#### Exercise materials:
===============

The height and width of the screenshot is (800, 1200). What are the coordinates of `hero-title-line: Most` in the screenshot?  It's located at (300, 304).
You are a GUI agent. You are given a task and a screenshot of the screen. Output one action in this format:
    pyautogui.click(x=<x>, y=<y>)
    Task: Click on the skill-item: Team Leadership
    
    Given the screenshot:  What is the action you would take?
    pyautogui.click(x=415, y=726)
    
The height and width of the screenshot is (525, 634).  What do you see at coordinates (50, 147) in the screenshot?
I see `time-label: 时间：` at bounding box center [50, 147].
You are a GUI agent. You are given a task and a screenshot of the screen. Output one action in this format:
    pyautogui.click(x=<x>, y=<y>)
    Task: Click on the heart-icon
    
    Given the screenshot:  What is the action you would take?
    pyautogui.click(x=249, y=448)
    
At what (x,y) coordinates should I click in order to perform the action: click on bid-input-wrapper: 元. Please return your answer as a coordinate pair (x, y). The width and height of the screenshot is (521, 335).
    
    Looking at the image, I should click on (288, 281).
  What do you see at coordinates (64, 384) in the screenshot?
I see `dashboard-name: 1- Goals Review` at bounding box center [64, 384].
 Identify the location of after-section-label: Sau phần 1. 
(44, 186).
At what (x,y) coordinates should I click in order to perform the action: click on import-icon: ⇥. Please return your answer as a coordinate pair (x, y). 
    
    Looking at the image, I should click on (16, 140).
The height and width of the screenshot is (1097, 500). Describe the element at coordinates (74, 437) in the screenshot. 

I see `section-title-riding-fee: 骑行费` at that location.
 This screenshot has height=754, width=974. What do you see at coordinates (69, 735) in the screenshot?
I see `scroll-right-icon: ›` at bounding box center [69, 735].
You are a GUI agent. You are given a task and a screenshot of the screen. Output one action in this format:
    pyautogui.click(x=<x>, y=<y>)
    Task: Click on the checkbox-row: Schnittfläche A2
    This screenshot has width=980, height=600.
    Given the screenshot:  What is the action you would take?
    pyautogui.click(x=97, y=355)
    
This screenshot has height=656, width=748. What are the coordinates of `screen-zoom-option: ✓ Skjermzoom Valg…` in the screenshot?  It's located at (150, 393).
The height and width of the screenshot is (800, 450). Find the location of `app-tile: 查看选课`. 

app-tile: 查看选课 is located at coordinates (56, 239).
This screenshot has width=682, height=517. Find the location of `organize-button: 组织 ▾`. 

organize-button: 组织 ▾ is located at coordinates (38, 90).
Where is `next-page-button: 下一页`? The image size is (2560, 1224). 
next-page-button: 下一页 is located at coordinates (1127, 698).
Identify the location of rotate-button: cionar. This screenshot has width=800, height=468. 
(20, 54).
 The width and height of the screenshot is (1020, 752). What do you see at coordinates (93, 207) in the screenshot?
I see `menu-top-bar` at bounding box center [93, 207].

===============

#### Required work:
Could you repeat every one of the lines above, word for word and in the same order?

#### Answer section:
The height and width of the screenshot is (800, 1200). What are the coordinates of `hero-title-line: Most` in the screenshot?  It's located at (300, 304).
You are a GUI agent. You are given a task and a screenshot of the screen. Output one action in this format:
    pyautogui.click(x=<x>, y=<y>)
    Task: Click on the skill-item: Team Leadership
    
    Given the screenshot:  What is the action you would take?
    pyautogui.click(x=415, y=726)
    
The height and width of the screenshot is (525, 634).  What do you see at coordinates (50, 147) in the screenshot?
I see `time-label: 时间：` at bounding box center [50, 147].
You are a GUI agent. You are given a task and a screenshot of the screen. Output one action in this format:
    pyautogui.click(x=<x>, y=<y>)
    Task: Click on the heart-icon
    
    Given the screenshot:  What is the action you would take?
    pyautogui.click(x=249, y=448)
    
At what (x,y) coordinates should I click in order to perform the action: click on bid-input-wrapper: 元. Please return your answer as a coordinate pair (x, y). The width and height of the screenshot is (521, 335).
    
    Looking at the image, I should click on (288, 281).
  What do you see at coordinates (64, 384) in the screenshot?
I see `dashboard-name: 1- Goals Review` at bounding box center [64, 384].
 Identify the location of after-section-label: Sau phần 1. 
(44, 186).
At what (x,y) coordinates should I click in order to perform the action: click on import-icon: ⇥. Please return your answer as a coordinate pair (x, y). 
    
    Looking at the image, I should click on (16, 140).
The height and width of the screenshot is (1097, 500). Describe the element at coordinates (74, 437) in the screenshot. 

I see `section-title-riding-fee: 骑行费` at that location.
 This screenshot has height=754, width=974. What do you see at coordinates (69, 735) in the screenshot?
I see `scroll-right-icon: ›` at bounding box center [69, 735].
You are a GUI agent. You are given a task and a screenshot of the screen. Output one action in this format:
    pyautogui.click(x=<x>, y=<y>)
    Task: Click on the checkbox-row: Schnittfläche A2
    This screenshot has width=980, height=600.
    Given the screenshot:  What is the action you would take?
    pyautogui.click(x=97, y=355)
    
This screenshot has height=656, width=748. What are the coordinates of `screen-zoom-option: ✓ Skjermzoom Valg…` in the screenshot?  It's located at (150, 393).
The height and width of the screenshot is (800, 450). Find the location of `app-tile: 查看选课`. 

app-tile: 查看选课 is located at coordinates (56, 239).
This screenshot has width=682, height=517. Find the location of `organize-button: 组织 ▾`. 

organize-button: 组织 ▾ is located at coordinates (38, 90).
Where is `next-page-button: 下一页`? The image size is (2560, 1224). 
next-page-button: 下一页 is located at coordinates (1127, 698).
Identify the location of rotate-button: cionar. This screenshot has width=800, height=468. 
(20, 54).
 The width and height of the screenshot is (1020, 752). What do you see at coordinates (93, 207) in the screenshot?
I see `menu-top-bar` at bounding box center [93, 207].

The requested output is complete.